Risposte:
Ecco la risposta del ricercatore applicato (utilizzando il pacchetto statistico R).
Innanzitutto, creiamo alcuni dati, ovvero sto simulando i dati per un semplice modello di regressione logistica bivariata :
> set.seed(3124)
>
> ## Formula for converting logit to probabilities
> ## Source: http://www.statgun.com/tutorials/logistic-regression.html
> logit2prop <- function(l){exp(l)/(1+exp(l))}
>
> ## Make up some data
> y <- rbinom(100, 1, 0.2)
> x <- rbinom(100, 1, 0.5)
Il predittore xè una variabile dicotomica:
> x
[1] 0 1 1 1 1 1 0 1 0 1 0 1 0 0 1 1 1 0 1 1 1 1 1 1 0 0 1 1 1 1 0 0 1 0 0 1 0 0 0 1 1 1 0 1 1 1 1
[48] 1 1 0 1 0 0 0 0 1 0 0 1 1 0 0 0 0 1 0 0 1 1 1 0 0 1 0 0 0 0 1 1 0 1 0 1 0 1 1 1 1 1 0 1 0 0 0
[95] 1 1 1 1 1 0
In secondo luogo, stimare l'intercetta ( ) e la pendenza ( ). Come puoi vedere, l'intercetta è e la pendenza è .
> ## Run the model
> summary(glm.mod <- glm(y ~ x, family = "binomial"))
[...]
Coefficients:
Estimate Std. Error z value Pr(>|z|)
(Intercept) -0.8690 0.3304 -2.630 0.00854 **
x -1.0769 0.5220 -2.063 0.03910 *
---
Signif. codes: 0 ‘***’ 0.001 ‘**’ 0.01 ‘*’ 0.05 ‘.’ 0.1 ‘ ’ 1
(Dispersion parameter for binomial family taken to be 1)
[...]
Terzo, R, come la maggior parte dei pacchetti statistici, può calcolare i valori adattati, cioè le probabilità. Userò questi valori come riferimento.
> ## Save the fitted values
> glm.fitted <- fitted(glm.mod)
glm.rcdm
> ## "Raw data + coefficients" method (RDCM)

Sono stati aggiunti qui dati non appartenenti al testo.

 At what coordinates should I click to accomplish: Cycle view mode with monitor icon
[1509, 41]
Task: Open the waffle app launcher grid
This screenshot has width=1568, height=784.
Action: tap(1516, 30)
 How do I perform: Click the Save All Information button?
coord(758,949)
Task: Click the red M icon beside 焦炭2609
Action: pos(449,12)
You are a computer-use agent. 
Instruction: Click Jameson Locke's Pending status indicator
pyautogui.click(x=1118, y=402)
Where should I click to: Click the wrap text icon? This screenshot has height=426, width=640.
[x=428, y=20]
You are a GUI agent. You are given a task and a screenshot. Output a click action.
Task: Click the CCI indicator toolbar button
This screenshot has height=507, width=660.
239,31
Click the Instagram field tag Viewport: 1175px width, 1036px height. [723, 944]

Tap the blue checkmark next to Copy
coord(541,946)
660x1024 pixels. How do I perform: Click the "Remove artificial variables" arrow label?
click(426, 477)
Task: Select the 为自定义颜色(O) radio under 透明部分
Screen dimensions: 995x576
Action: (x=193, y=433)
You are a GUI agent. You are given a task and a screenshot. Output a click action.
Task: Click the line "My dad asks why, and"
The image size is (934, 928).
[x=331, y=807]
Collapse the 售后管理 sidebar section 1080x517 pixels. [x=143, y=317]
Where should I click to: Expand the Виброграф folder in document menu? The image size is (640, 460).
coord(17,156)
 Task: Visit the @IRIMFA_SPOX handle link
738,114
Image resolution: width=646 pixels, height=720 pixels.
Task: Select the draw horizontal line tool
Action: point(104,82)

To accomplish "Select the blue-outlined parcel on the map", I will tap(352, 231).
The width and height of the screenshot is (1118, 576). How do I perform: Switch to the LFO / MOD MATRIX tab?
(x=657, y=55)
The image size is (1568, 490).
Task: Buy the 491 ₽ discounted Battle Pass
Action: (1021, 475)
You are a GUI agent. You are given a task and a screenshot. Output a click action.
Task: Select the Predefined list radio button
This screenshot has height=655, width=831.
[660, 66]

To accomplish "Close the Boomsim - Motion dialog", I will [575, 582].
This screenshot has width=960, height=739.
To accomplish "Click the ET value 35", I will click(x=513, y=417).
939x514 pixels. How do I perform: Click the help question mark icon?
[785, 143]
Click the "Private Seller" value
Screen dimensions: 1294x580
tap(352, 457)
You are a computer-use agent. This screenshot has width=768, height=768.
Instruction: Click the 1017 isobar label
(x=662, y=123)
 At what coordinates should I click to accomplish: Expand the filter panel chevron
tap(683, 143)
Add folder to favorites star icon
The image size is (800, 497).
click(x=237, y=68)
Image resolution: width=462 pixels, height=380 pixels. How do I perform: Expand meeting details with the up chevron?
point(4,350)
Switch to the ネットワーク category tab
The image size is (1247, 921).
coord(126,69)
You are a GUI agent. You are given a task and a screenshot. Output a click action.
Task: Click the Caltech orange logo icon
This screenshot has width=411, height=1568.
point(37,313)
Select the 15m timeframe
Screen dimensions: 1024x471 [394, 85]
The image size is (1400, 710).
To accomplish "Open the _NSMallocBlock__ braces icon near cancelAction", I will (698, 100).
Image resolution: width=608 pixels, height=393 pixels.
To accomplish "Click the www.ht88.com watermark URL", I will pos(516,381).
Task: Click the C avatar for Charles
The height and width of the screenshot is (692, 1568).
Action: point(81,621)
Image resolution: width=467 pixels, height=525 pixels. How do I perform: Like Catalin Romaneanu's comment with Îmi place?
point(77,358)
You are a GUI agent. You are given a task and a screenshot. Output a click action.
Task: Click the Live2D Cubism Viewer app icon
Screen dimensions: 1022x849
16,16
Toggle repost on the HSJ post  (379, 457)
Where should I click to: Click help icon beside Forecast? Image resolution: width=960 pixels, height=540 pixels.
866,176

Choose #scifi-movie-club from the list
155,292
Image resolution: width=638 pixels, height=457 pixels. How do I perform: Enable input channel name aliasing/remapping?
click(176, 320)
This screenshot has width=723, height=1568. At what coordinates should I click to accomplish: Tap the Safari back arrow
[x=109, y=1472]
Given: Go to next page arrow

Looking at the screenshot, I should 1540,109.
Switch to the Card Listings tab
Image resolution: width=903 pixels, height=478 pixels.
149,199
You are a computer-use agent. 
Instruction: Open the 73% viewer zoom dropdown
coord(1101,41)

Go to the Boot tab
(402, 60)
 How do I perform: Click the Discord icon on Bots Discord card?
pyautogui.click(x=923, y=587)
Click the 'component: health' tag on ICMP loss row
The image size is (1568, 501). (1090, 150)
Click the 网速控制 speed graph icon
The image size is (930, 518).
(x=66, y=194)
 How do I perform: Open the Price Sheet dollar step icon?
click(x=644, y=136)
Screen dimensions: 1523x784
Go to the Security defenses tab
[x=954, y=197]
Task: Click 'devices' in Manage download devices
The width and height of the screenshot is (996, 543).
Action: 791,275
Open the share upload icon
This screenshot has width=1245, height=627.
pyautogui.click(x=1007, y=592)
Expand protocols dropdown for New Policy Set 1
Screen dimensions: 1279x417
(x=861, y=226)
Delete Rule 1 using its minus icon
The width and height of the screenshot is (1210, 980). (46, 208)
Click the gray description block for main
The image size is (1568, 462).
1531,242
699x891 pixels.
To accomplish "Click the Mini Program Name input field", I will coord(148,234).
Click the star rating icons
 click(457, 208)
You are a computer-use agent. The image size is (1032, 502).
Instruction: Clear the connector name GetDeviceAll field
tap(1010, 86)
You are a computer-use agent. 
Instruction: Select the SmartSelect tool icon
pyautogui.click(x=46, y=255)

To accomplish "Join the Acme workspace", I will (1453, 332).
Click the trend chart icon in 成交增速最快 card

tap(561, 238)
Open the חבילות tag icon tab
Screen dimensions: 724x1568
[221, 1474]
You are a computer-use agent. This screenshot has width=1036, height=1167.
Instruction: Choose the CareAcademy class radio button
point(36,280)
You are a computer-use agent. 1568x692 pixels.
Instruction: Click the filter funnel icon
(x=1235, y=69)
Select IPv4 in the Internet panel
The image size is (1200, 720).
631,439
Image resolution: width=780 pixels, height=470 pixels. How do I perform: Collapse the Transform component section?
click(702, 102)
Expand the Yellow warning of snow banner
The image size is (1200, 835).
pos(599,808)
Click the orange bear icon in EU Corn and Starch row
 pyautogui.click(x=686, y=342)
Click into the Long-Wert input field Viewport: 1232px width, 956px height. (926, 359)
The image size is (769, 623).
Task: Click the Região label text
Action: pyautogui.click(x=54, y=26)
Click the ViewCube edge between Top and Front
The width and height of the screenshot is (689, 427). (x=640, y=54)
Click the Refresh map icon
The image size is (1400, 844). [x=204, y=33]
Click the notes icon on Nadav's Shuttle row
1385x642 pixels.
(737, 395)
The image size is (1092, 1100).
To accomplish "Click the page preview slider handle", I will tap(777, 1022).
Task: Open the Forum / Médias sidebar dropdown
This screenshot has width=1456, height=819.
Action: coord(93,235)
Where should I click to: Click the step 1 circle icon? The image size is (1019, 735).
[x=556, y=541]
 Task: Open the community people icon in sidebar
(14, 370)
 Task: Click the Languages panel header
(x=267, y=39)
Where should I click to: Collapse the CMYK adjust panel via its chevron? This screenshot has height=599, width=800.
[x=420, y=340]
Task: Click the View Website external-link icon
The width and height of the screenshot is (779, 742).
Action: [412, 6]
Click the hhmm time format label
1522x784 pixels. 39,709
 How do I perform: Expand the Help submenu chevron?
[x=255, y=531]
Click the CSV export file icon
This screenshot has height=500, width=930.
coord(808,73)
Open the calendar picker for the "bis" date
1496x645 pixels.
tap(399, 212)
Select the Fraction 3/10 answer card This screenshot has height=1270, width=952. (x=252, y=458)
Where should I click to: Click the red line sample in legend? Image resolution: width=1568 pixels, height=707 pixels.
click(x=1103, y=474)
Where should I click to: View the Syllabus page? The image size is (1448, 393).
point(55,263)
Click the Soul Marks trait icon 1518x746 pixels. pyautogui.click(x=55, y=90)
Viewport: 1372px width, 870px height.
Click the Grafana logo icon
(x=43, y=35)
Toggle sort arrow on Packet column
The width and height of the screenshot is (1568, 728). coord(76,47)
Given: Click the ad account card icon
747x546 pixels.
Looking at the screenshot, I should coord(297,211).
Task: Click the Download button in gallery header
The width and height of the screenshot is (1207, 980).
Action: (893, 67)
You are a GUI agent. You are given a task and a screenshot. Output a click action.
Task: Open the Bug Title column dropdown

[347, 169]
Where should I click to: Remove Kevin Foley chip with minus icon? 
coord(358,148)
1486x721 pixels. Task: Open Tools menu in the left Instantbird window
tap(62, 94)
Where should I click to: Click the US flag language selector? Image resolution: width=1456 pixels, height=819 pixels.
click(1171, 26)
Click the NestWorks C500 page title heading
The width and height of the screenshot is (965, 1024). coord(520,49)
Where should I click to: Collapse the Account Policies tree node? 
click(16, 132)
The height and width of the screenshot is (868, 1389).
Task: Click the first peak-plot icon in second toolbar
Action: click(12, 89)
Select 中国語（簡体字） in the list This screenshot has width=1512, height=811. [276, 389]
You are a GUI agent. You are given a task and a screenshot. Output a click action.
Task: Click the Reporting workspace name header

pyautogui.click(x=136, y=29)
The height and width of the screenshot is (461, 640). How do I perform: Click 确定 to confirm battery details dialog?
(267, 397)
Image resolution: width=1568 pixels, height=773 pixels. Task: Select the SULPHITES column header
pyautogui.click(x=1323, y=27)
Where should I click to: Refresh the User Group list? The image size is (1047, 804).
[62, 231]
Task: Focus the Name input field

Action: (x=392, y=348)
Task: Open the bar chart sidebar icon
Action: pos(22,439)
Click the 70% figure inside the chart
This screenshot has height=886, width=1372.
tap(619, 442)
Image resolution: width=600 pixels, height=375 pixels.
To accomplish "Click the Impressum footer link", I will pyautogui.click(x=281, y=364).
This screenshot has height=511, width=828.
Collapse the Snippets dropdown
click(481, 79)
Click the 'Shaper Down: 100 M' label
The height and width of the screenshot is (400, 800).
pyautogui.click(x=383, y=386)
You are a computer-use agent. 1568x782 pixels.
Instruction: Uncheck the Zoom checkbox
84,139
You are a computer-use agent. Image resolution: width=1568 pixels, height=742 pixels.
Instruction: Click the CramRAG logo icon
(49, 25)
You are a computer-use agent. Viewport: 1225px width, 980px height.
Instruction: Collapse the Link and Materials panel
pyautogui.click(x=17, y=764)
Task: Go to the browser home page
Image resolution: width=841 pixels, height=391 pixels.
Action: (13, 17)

## logit = -0.8690 + (-1.0769) * x
glm.rdcm <- -0.8690 + (-1.0769)*x
Il passaggio finale è un confronto dei valori adattati basati su fittedR'sfunction ( glm.fitted) e il mio approccio "fatto a mano" ( logit2prop.glm.rdcm). La mia funzione logit2prop(vedi primo passaggio) converte i log in probabilità:
> ## Compare fitted values and RDCM
> df <- data.frame(glm.fitted, logit2prop(glm.rdcm))
> df[10:25,]
> df[10:25,]
glm.fitted logit2prop.glm.rdcm.
10 0.1250000 0.1250011
11 0.2954545 0.2954624
12 0.1250000 0.1250011
13 0.2954545 0.2954624
14 0.2954545 0.2954624
15 0.1250000 0.1250011
16 0.1250000 0.1250011
17 0.1250000 0.1250011
18 0.2954545 0.2954624
19 0.1250000 0.1250011
20 0.1250000 0.1250011
21 0.1250000 0.1250011
22 0.1250000 0.1250011
23 0.1250000 0.1250011
24 0.1250000 0.1250011
25 0.2954545 0.2954624
glm.fittede logit2prop.glm.rdcm.? Ci sono alcune differenze molto piccole. Non sono riuscito a capire perché non abbiamo esattamente gli stessi numeri nel tuo esempio. Quando controllo; library(arm); data.frame(logit2prop(glm.rdcm), invlogit(glm.rdcm))produce esattamente gli stessi risultati per logit2prope invlogit. Quindi, allo stesso modo, chiedo perché glm.fittede invlogitnon restituisco esattamente gli stessi numeri?
glm(y ~ x)non ti dà una regressione logistica, devi impostarefamily=binomial(link="logit"). Nota che l'output dice diDispersion parameter for gaussian familynobinomial family. Se lo fai nel modo giusto,fitted(glm.mod)restituisce effettivamente le probabilità stimate, non i logit. Ottieni i logit conpredict(glm.mod, type="link").